The largest party in the European Parliament has warned that it will throw out Pierre Moscovici if the left challenges their Commission candidates.
With just four days to go before the start of the European Parliament hearings for the new Commissioners, tension is mounting.
Commission President Jean-Claude Juncker presented the new Commission to his own European People’s Party on Tuesday evening, 23 September. Alain Lamassoure, the head of the group’s French delegation, has said that after an in-depth examination of the candidates, the EPP would not be asking for any changes.
He added, however, that if the left challenges any of their Commissioners, the EPP, Parliament’s largest party with 221 MEPs, would retaliate with challenges of its own.
“If our coalition partners call for the head of one of the EPP Commissioners, two heads will roll,” the politician warned.
This message is aimed in particular at the French and their candidate, Pierre Moscovici. “Pierre Moscovici is the nominee that has raised the most questions within the EPP, not over his personality, but over his portfolio. His position is the most precarious of the socialist Commissioners,” Lamassoure said. The message is clear: if one of the most controversial Commissioners was called into question, be it Spain’s Canete or Hungary’s Navracsis, Moscovici would also be sacrificed.

#### [THE DATA]
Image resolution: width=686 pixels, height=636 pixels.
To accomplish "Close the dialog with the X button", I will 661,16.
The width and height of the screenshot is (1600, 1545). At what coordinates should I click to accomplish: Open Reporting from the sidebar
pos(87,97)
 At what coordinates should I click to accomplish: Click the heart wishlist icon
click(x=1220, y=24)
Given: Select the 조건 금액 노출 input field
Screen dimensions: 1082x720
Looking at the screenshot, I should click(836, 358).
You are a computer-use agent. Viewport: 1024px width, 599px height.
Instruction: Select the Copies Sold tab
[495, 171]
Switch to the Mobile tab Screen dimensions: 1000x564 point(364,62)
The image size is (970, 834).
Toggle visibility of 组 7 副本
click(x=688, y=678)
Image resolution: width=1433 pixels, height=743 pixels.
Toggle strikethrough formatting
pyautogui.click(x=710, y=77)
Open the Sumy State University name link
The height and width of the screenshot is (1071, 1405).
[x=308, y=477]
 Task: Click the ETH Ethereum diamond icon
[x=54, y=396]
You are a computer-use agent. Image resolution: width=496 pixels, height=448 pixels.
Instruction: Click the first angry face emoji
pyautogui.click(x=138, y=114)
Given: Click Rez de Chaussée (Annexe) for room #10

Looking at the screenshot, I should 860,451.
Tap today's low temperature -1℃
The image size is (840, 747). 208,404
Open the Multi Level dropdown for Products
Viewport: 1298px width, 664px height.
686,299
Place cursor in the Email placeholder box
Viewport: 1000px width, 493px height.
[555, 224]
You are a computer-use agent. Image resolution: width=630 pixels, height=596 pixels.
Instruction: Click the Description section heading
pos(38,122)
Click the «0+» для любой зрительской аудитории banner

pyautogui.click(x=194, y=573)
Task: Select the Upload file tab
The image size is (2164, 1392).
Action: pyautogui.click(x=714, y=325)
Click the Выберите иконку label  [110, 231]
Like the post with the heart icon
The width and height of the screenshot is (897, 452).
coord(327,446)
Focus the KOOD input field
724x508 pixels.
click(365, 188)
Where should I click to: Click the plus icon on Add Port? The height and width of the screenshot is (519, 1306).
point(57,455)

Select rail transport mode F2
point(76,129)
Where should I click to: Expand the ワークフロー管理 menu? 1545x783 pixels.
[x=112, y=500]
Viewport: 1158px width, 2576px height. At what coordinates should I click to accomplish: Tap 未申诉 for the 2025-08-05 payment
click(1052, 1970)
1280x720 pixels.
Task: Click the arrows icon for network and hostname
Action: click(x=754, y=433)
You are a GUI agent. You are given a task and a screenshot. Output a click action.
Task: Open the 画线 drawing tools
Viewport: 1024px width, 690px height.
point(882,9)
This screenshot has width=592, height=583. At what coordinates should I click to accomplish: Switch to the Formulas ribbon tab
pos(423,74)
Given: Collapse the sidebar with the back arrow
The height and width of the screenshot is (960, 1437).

#### [PROBLEMS TO WORK ON]
a) Answer from the passage on the new Commission:
(i) On what day and date did Juncker present the new Commission to the European People's Party?
(ii) How many MEPs does the EPP have?
(iii) Which two Commissioners are named as among the most controversial?
b) Quote the passage on the new Commission between "With just four" and "of its own.", inclusive.
The lines after the passage on the new Commission come from an unrelated source.

#### [ANSWERS TO THE EXERCISES]
a)
(i) Tuesday evening, 23 September
(ii) 221
(iii) Spain's Canete and Hungary's Navracsis

b)
With just four days to go before the start of the European Parliament hearings for the new Commissioners, tension is mounting.
Commission President Jean-Claude Juncker presented the new Commission to his own European People’s Party on Tuesday evening, 23 September. Alain Lamassoure, the head of the group’s French delegation, has said that after an in-depth examination of the candidates, the EPP would not be asking for any changes.
He added, however, that if the left challenges any of their Commissioners, the EPP, Parliament’s largest party with 221 MEPs, would retaliate with challenges of its own.